What is required> An exact transcription of all the records, free of pictures, is the expected answer.

··· Data under study

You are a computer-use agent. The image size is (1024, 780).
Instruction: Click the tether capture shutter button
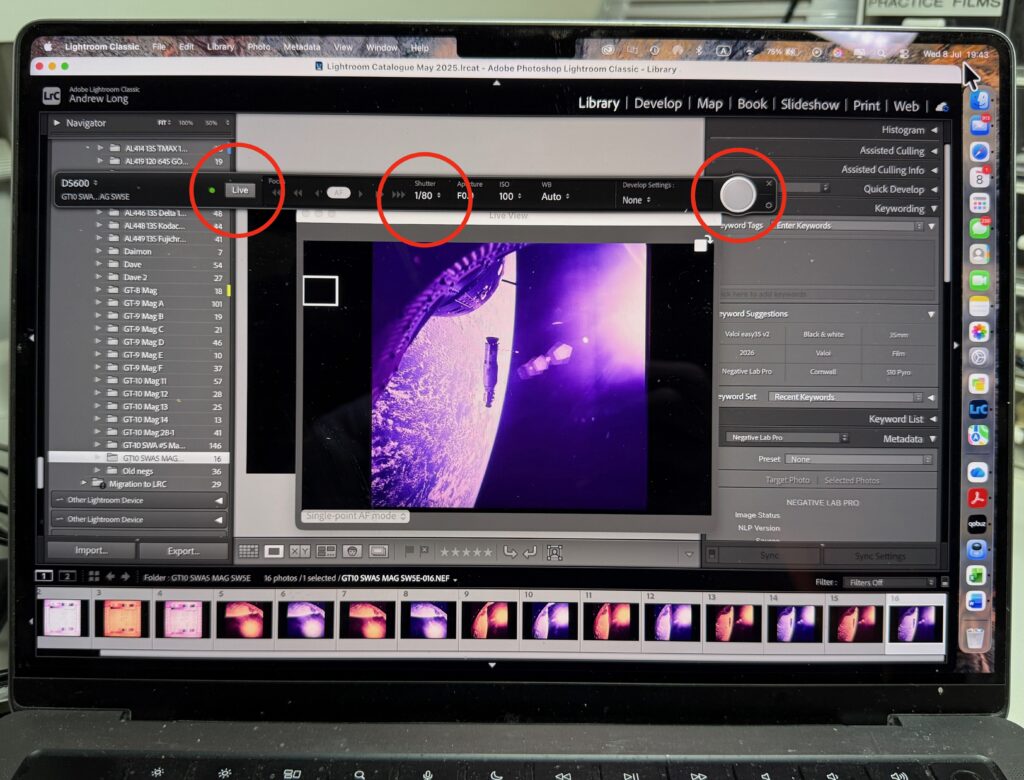(x=737, y=195)
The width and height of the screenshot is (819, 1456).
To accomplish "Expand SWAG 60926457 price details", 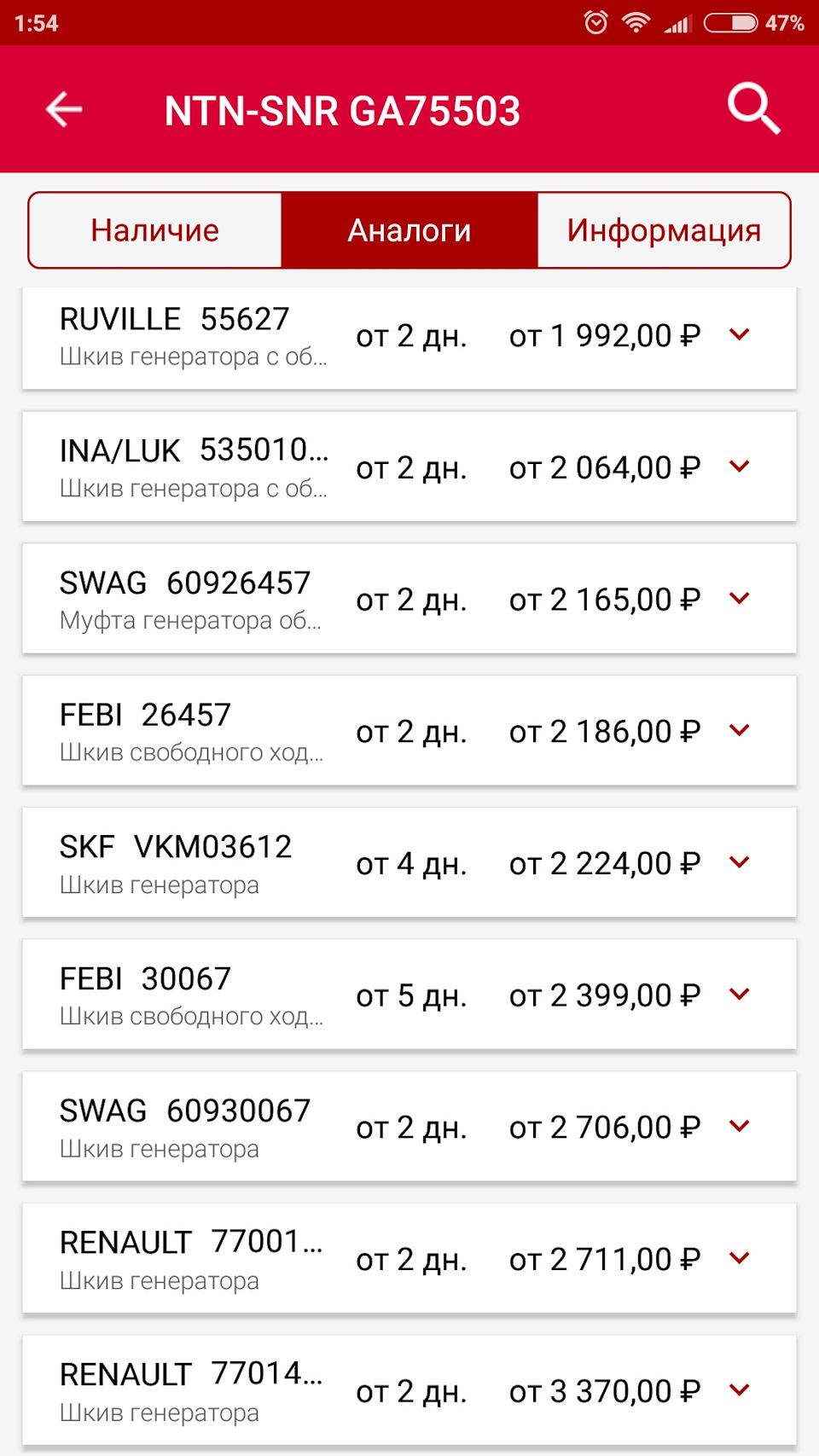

······

Written solution>
You are a computer-use agent. The image size is (1024, 780).
Instruction: Click the tether capture shutter button
(x=737, y=195)
The width and height of the screenshot is (819, 1456).
To accomplish "Expand SWAG 60926457 price details", 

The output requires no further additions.